In Hawaiian mythology, Laka is the alluring goddess of Hula. In the Hawaiian language, Laka means gentle and to attract. She is known for being the creator of the esteemed dance and art form, Hula. Hula was a way for the ancient Hawaiians to tell their stories with movement and mele (song / chant). Through Hula, the native Hawaiians were able to pass down their history from generation to generation. Laka is also known for being the goddess of fertility and reproduction.
It is said that Laka is what causes the movement while the dancer is performing. According to legend, the first hula occurred when Pele, the goddess of fire and volcanoes, wanted her sisters to entertain her with song and dance. Only Pele’s youngest sister, Hi‘iaka, would comply. Hi‘iaka performed gracefully and powerfully for Pele to the amazement of all. But this story cannot be verified. In another legend, Laka is said to have given birth to the dance on the island of Moloka‘i at a sacred place in Ka‘ana. It is said that after she died, her remains were hidden beneath the hill Pu‘u Nana.
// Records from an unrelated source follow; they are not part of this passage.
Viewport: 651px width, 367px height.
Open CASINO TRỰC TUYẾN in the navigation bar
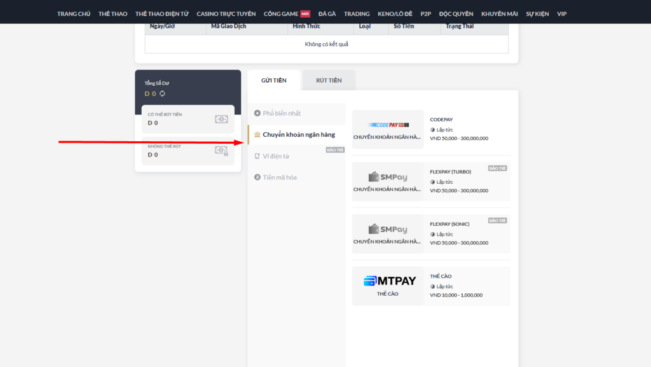[x=226, y=13]
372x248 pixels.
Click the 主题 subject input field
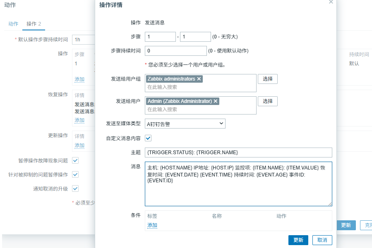tap(238, 153)
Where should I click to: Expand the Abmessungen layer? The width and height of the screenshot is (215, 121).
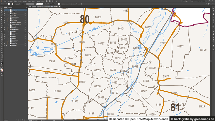8,10
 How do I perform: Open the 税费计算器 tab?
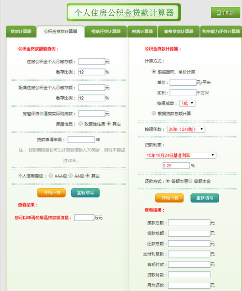[x=142, y=31]
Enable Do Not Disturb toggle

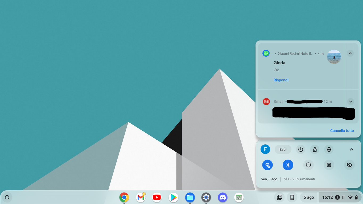(308, 165)
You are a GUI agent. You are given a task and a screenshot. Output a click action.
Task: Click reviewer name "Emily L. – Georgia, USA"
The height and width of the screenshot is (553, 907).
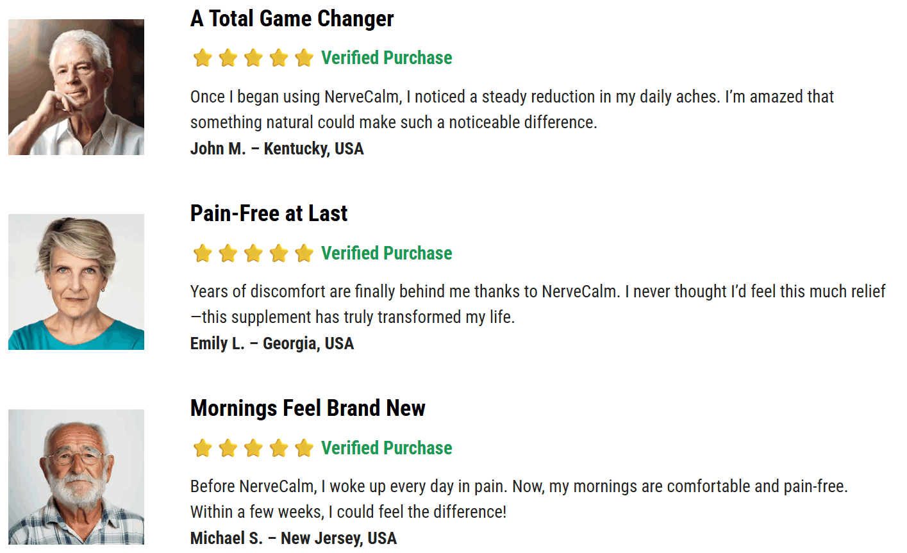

Today, within many traditional hula Halau’s, ritual and prayer surround all aspects of their hula training and practice. Kumu Hula (teachers) and students would dedicate their performances to Laka. While there is no clear story as to the first hula dance, or the origin of hula there is one thing we do know, the beauty of the Native Hawaiian history is carried throughout each dance. And for this, some would say, we have Laka to thank.